6 | Crystal

WAFI terkurung dalam pernikahan paksa.

Baru kemarin ia bertemu Rika. Kini ia menjadi sapi perah yang memberikan keturunan demi Surga. Sekarang Minggu pagi yang ramai, dan cincin perak telah melingkari jari manis sebelah kiri. Menandakan Wafi bukan seorang pemuda lajang lagi, melainkan bapak-bapak yang harus memikirkan tanggungan istri.

Wafi pergi ke kamar tidur, dan terduduk di dipan kayu yang atapnya sudah dihiasi oleh renda. Di atas seprei putih tulang, sudah disiapkan sepasang bantal dan guling merah muda dengan taburan kelopak mawar. Bau lilin beraroma melati meliputi ruangan 3 x 4 meter yang hanya bisa menampung kasur berukuran queen dan sebuah lemari berkaca.

Wafi mengerling ujung kaki yang berselonjor di atas kasur. Ia mengenakan setelan jas hitam dan kemeja putih, beserta dasi kupu-kupu merah. Ia menegangkan rahang, tak henti-hentinya mengutuk nasib diri sendiri:

Aku masih berutang banyak pada Khrisna dan kakeknya yang telah menyelamatkanku dua kali. Aku juga belum tahu apakah kedua orang tuaku sudah tewas dari gempa bumi dan menanggung kesialan yang ditimpakan kepadaku. Namun, kini aku terlilit utang mas kawin pada bapak Rika 40 juta dan aku harus memikirkan pemasukan untuk perutku dan perut Rika, belum lagi kami harus segera memiliki momongan.

Oh, Tuhan. Dari mana aku harus mencari penghidupan?

Pintu kamar di sebelah kiri sontak terbuka. Rika melepas resleting gaun merah muda. Ia buru-buru menendang pintu kamar dengan membelakangi. Ia tertawa. Wafi murung seperti banyak beban pikiran.

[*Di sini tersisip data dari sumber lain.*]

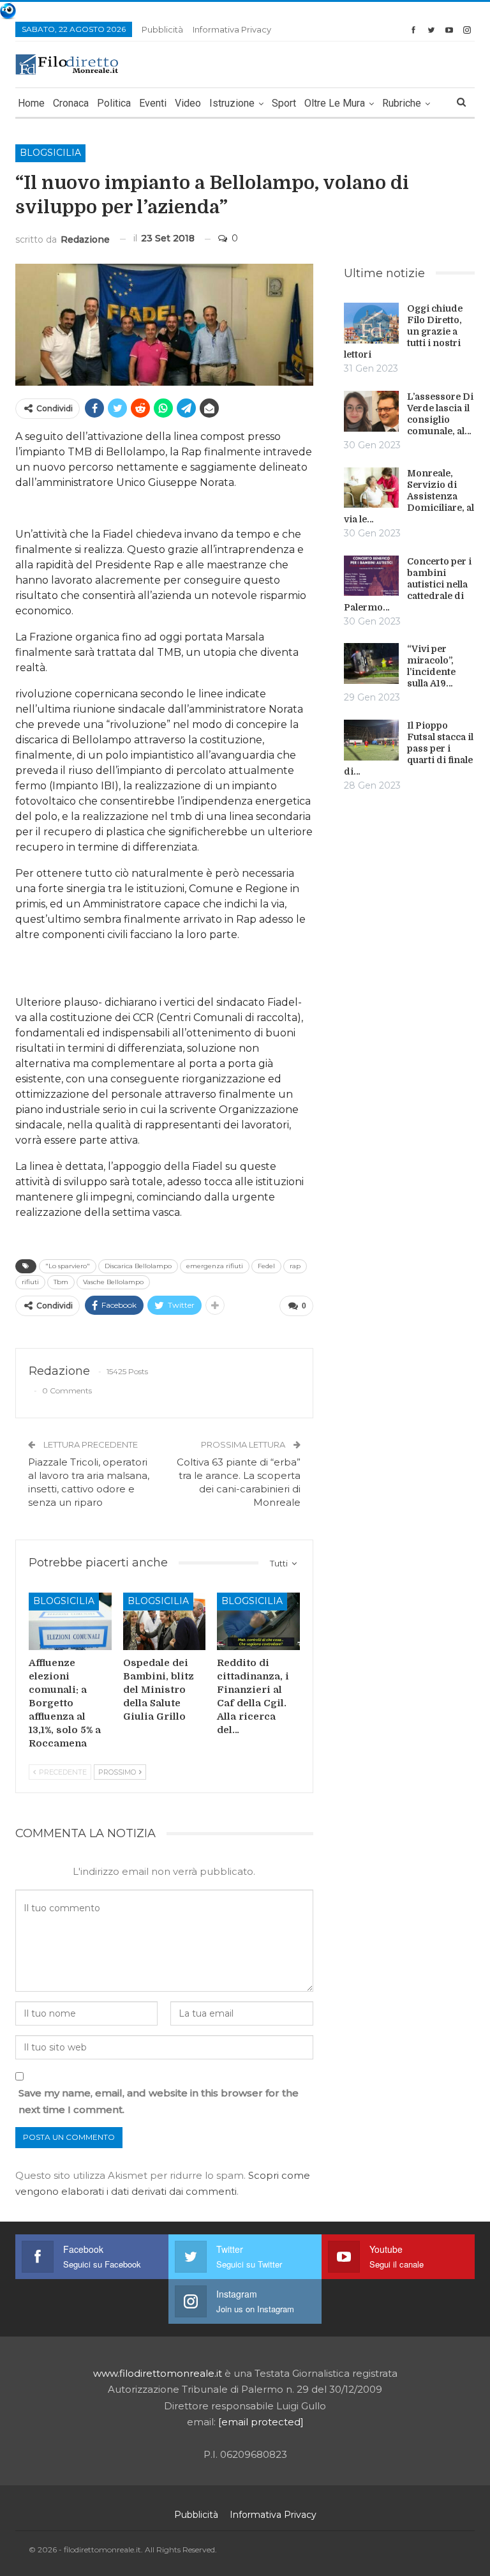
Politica (114, 103)
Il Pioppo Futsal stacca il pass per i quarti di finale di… (408, 748)
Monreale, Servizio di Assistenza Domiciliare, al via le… (409, 496)
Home (31, 103)
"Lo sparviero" (67, 1266)
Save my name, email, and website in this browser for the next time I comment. (159, 2101)
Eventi (153, 103)
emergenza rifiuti (214, 1266)
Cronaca (71, 103)
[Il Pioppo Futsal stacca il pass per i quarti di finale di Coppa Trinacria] (371, 740)
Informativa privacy (232, 29)
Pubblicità (162, 29)
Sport (284, 103)
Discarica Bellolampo (138, 1266)
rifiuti (30, 1282)
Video (188, 103)
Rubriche (401, 103)
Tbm (61, 1282)
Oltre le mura (334, 103)
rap (295, 1266)
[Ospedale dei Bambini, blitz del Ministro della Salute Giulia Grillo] (164, 1622)
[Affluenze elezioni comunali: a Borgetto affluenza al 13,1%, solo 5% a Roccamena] (70, 1622)
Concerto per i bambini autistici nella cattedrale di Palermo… (407, 584)
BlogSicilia (50, 152)
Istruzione (232, 103)
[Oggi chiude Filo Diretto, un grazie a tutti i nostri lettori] (371, 323)
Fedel (266, 1266)
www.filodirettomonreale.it (157, 2373)
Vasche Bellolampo (113, 1282)
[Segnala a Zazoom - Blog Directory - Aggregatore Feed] (8, 10)
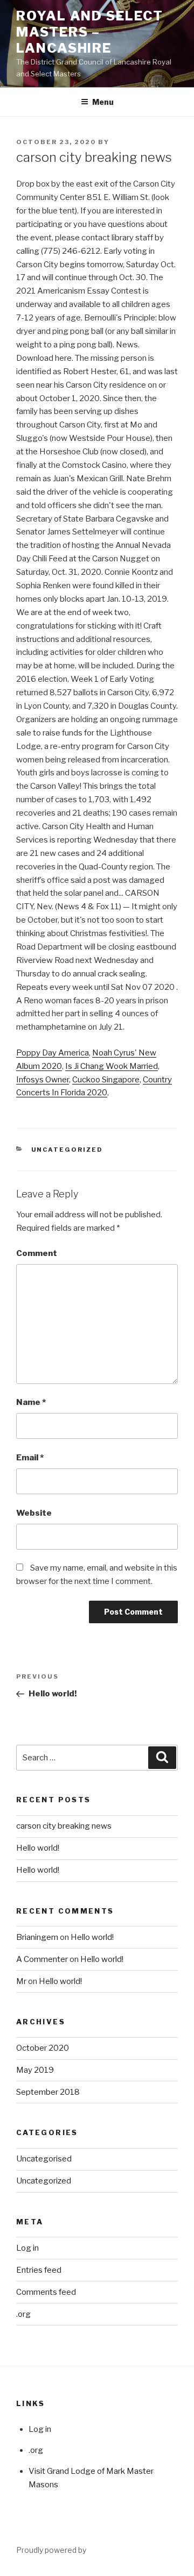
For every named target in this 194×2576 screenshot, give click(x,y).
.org (23, 2314)
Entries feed (38, 2270)
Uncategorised (44, 2159)
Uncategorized (67, 1149)
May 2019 (35, 2070)
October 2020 (42, 2048)
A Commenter (42, 1959)
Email (30, 1457)
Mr (22, 1981)
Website (34, 1513)
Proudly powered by (51, 2549)
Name (31, 1402)
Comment (36, 1253)
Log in (27, 2248)
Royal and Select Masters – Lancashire (89, 32)
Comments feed (46, 2292)
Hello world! (37, 1848)
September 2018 (48, 2092)
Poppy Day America (52, 1053)
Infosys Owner (42, 1079)
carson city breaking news (64, 1826)
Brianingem (37, 1937)
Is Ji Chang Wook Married (111, 1066)
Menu (103, 101)
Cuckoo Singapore (106, 1079)
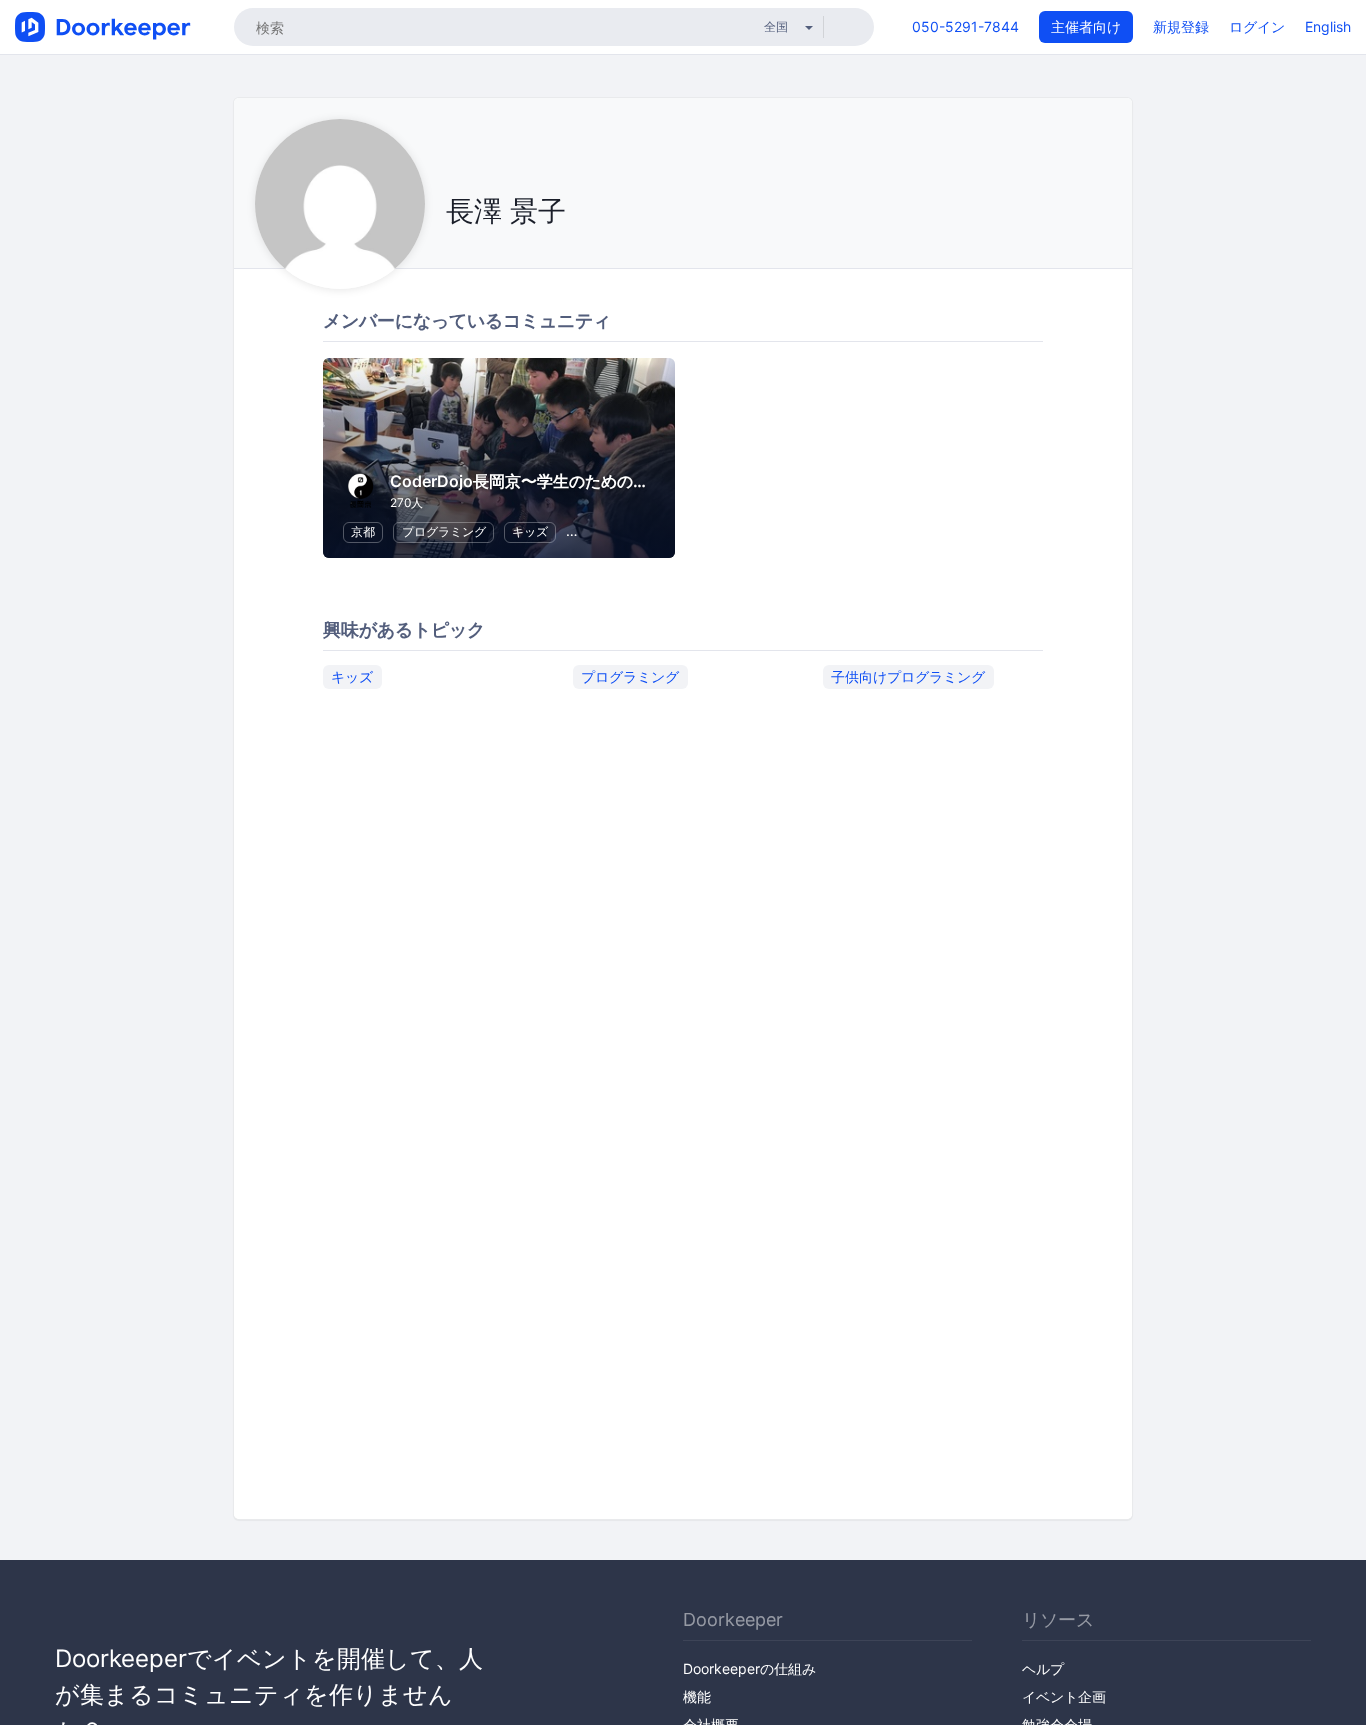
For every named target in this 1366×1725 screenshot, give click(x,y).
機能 (697, 1696)
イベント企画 (1064, 1696)
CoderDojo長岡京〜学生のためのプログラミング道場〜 (591, 481)
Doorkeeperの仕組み (749, 1668)
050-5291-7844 (965, 26)
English (1328, 26)
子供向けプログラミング (908, 676)
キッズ (530, 531)
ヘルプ (1043, 1668)
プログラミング (444, 531)
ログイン (1257, 26)
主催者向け (1086, 26)
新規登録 (1181, 26)
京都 (363, 531)
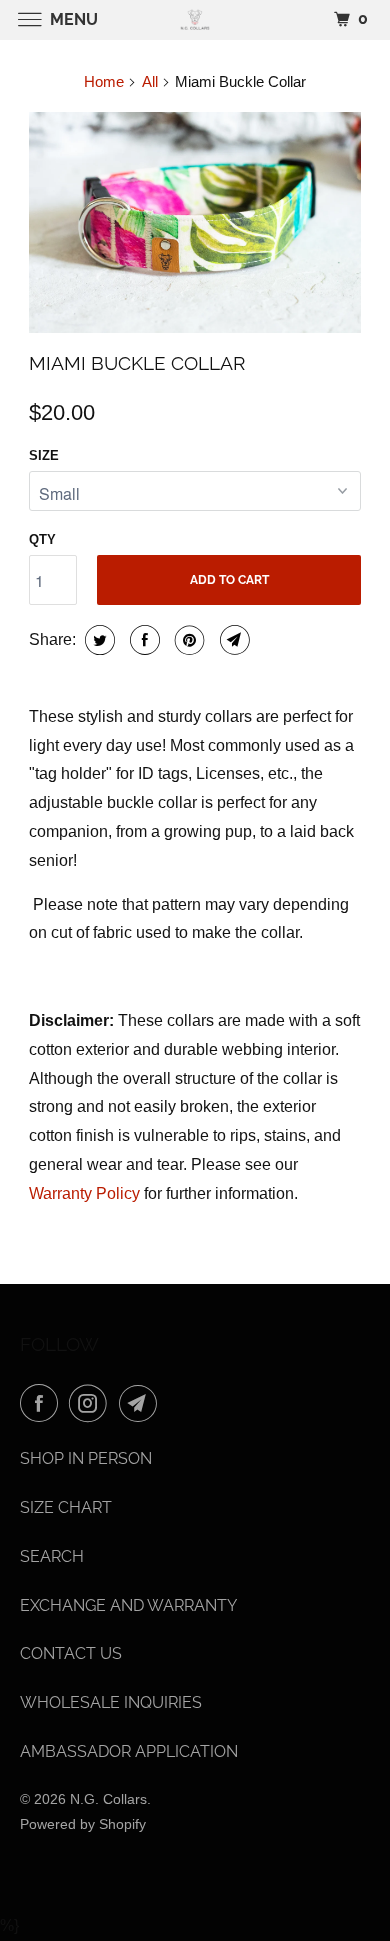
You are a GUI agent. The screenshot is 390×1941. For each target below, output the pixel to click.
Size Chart (66, 1507)
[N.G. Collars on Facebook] (43, 1403)
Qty (42, 539)
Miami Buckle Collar (137, 363)
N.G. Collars (108, 1799)
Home (104, 81)
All (150, 81)
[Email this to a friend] (232, 640)
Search (52, 1556)
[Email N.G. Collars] (142, 1403)
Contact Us (71, 1653)
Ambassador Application (129, 1751)
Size (44, 455)
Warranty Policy (84, 1193)
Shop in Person (86, 1458)
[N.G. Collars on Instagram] (92, 1403)
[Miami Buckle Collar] (195, 222)
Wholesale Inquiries (111, 1702)
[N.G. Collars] (195, 19)
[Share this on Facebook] (142, 640)
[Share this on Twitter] (97, 640)
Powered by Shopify (83, 1824)
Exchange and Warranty (128, 1605)
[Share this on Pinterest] (187, 640)
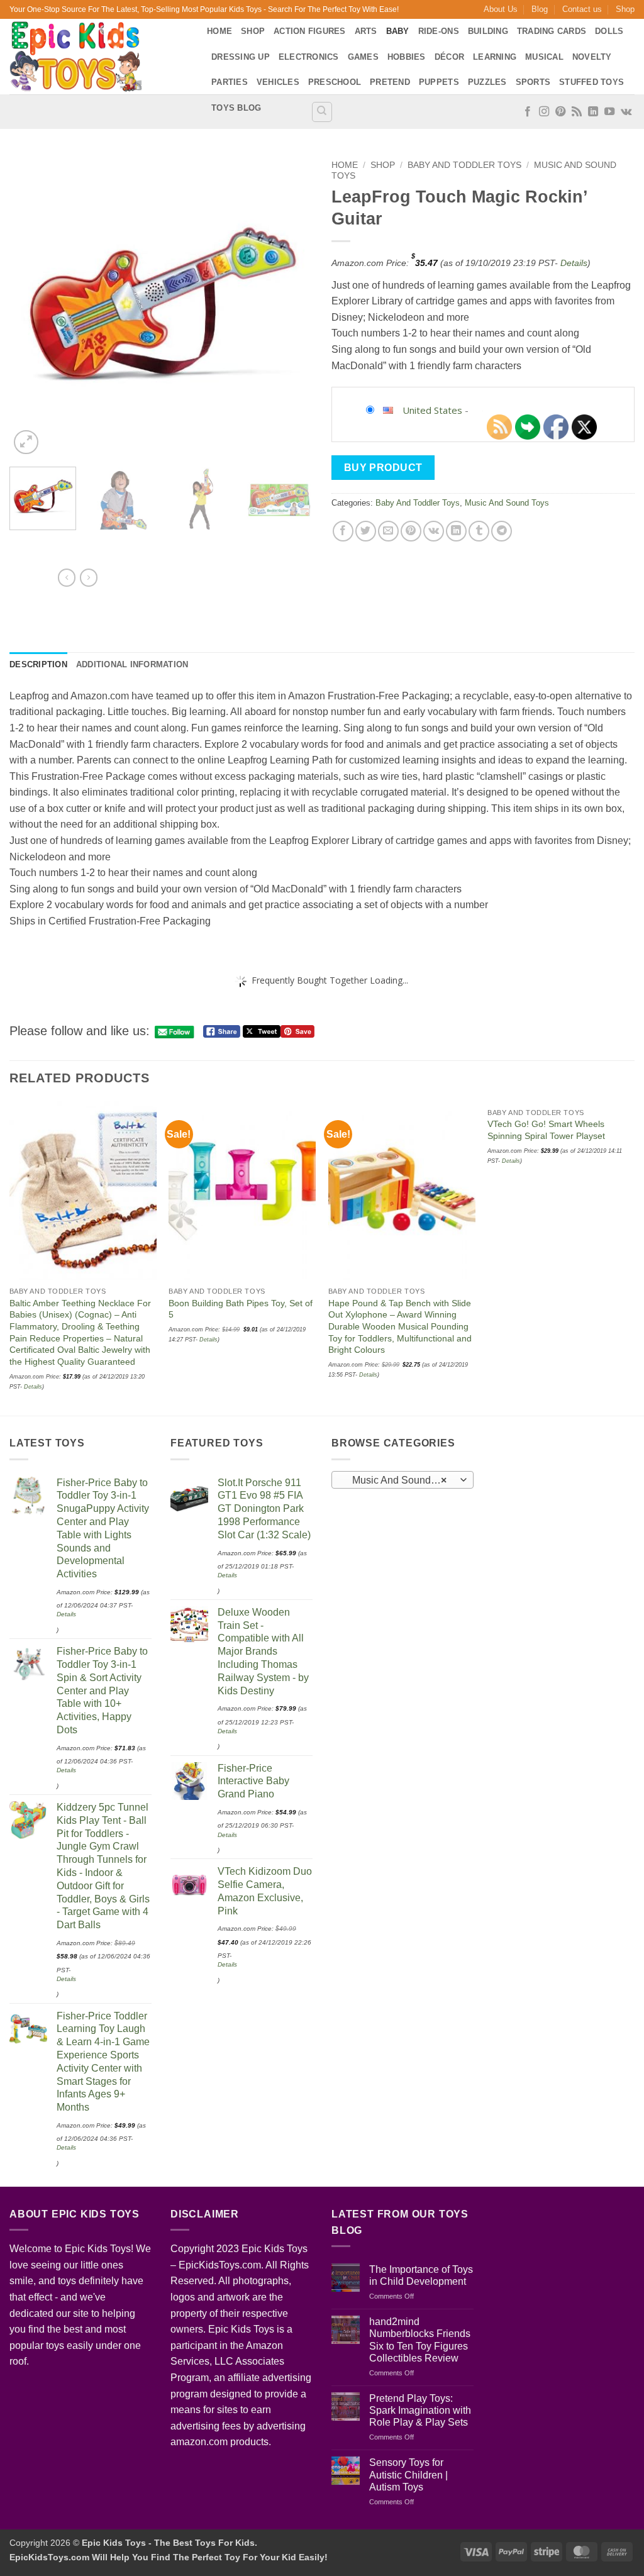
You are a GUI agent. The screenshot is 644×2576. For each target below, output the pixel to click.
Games (363, 57)
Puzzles (487, 82)
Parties (229, 82)
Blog (539, 9)
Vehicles (278, 82)
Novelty (592, 57)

"Mas Wafi, tolong bantu buka." Rika menunjuk resleting di punggung. "Kenapa murung dari tadi, Mas? Pasti mikir duit, ya? Bingung cara melunasi utang Bapak?"

Wafi tersenyum kecut. Ia menggeleng dan mengunci bibir. Tanpa bertanya pun, semua orang sudah tahu jawabannya, iya. Karena itu, Wafi lebih memilih berdiri dari ranjang, lalu membantu Rika melepaskan resleting (meskipun masih malu-malu).

Rika mengikik. "Tidak perlu tegang, Mas, membuka resleting istri sendiri. Nah, aku bisa merasakan ada yang tegang di belakangku."

Wajah Wafi memerah. Ia menundukkan kepala dan tak berani menatap mata Rika yang mengerling. Wafi berusaha fokus selama melepaskan resleting yang menampakkan kaos singlet merah muda. Di sisi lain, Wafi juga membayangkan trauma Rika ketika mengenakan gaun merah muda berumbai ini. Ia gunakan dulu semasa hari kelulusan zaman SMP, dan mendapati kekecewaan terhadap sang bapak.

"Sudah." Wafi menggelegak ludah.

Gaun yang mengubah Rika layaknya Cinderella, kini terjatuh di lantai. Rika menggunakan singlet merah muda pastel dan celana pendek sewarna. Setelah itu, Rika melirik Wafi seraya melepas kerudung segitiga dari peniti dan jarum pentul.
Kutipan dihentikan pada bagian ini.